Он умолк, и его лицо внезапно потемнело, все веселье исчезло с него, сменившись чернейшим гневом, словно небеса перед тем, как разверзнуться громом.
– Я знаю, что вы за человек, мистер Вуд. Я знаю, это вы подослали ко мне девку под видом служанки, дабы ваш приятель мистер Кен мог меня опорочить. Я знаю, что это вы распространяли по городу грязные слухи, чтобы очернить мое имя и лишить меня того, что принадлежит мне по праву. Мистер Престкотт мне все рассказал, он человек столь же честный, сколь вы исполнены лжи и обмана. А потом вы являетесь ко мне просить денег. Словно неряшливый нищий, протягиваете ко мне запачканные чернилами ручонки. Нет, сударь. Вы заслуживаете и получите лишь мою ненависть. Вы думали, будто можете строить козни против меня и избегнуть моего возмездия? Вы нажили себе страшного врага, мистер Вуд, и вскоре узнаете, что это была худшая ошибка в вашей жизни. Благодарю вас за приход, потому что теперь я знаю, чем ответить. Я сам прочел вину у вас на лице, и поверьте мне, отплачу вам сполна. А теперь убирайтесь и не приходите больше. Надеюсь, вы простите меня, что не провожаю вас до дверей. Мой кишечник не может дольше ждать.

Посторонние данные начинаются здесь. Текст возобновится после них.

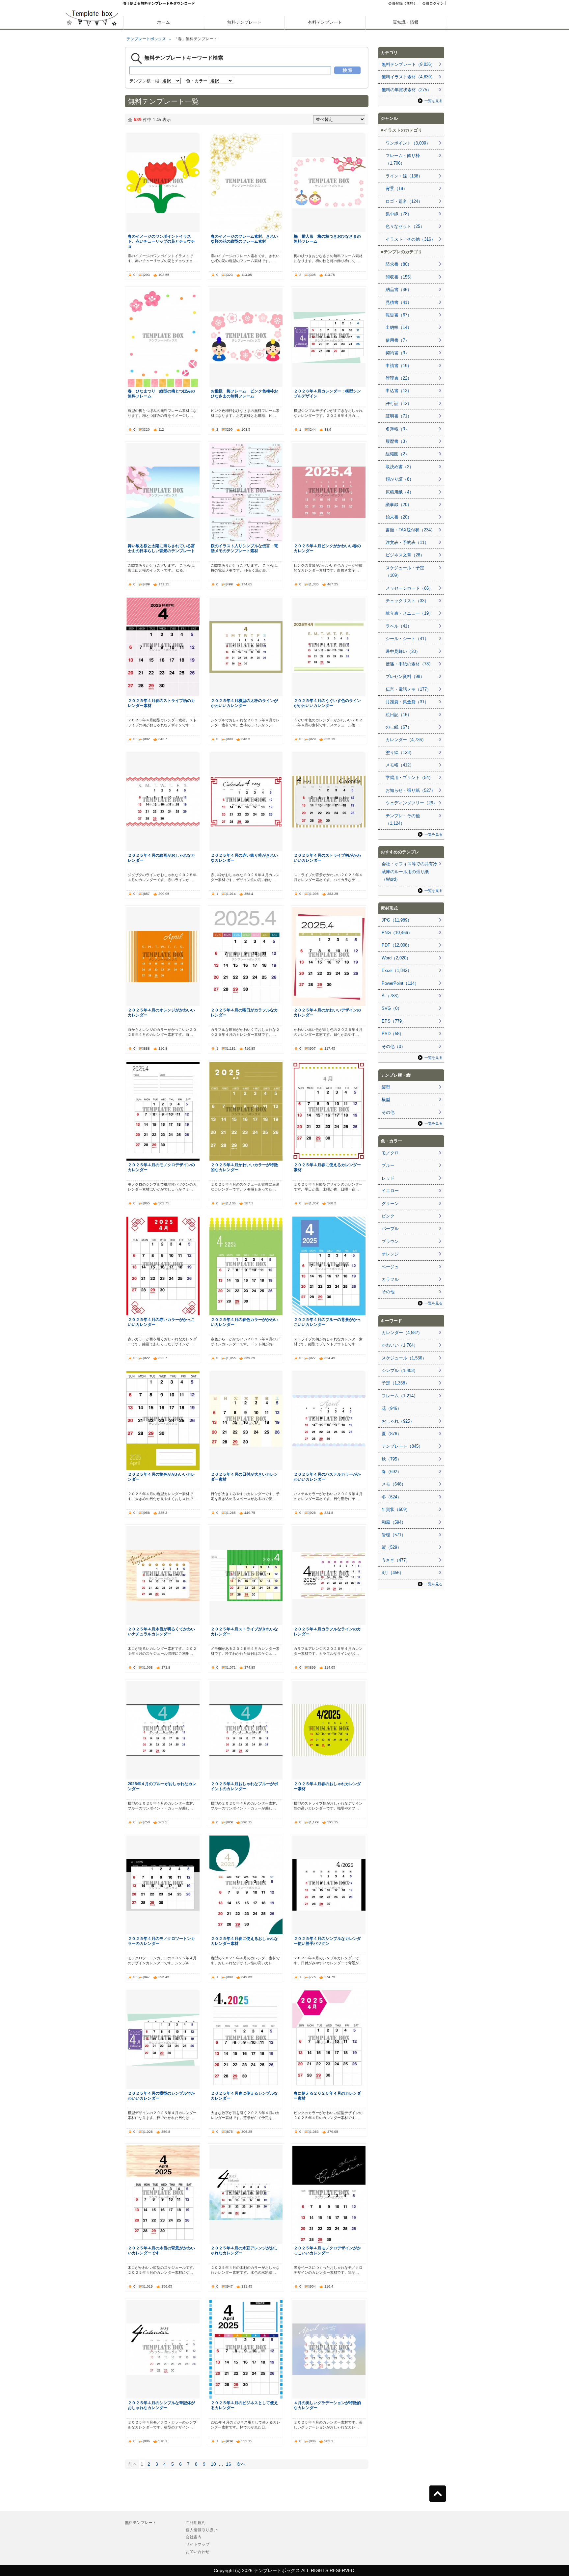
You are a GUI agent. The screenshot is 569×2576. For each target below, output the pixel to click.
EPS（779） (394, 1021)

С чудовищным ветроиспусканием он неуклюже поднялся на ноги и прошел в соседнюю комнату, где, как я услышал, спустил штаны и с неимоверным вздохом облегчения уселся на горшок. Я не мог ничего поделать. Пытаясь защитить себя от его нападок, я потерпел плачевное поражение. Я сидел красный лицом, как младенец, и в ответ сказал каких-то жалких несколько фраз. И все же я был достаточно мужчиной и сгорал от ярости, слушая его презрительные слова. Но вместо того, чтобы поступить как подобает мужчине, я повел себя как дитя: лишенный возможности благородно бросить ему в лицо мой ответ, я сыграл с ним глупую шутку у него за спиной, а потом, как нашкодивший мальчишка, выскользнул из комнаты, обманывая себя, что наконец хоть что-то предпринял в собственную защиту.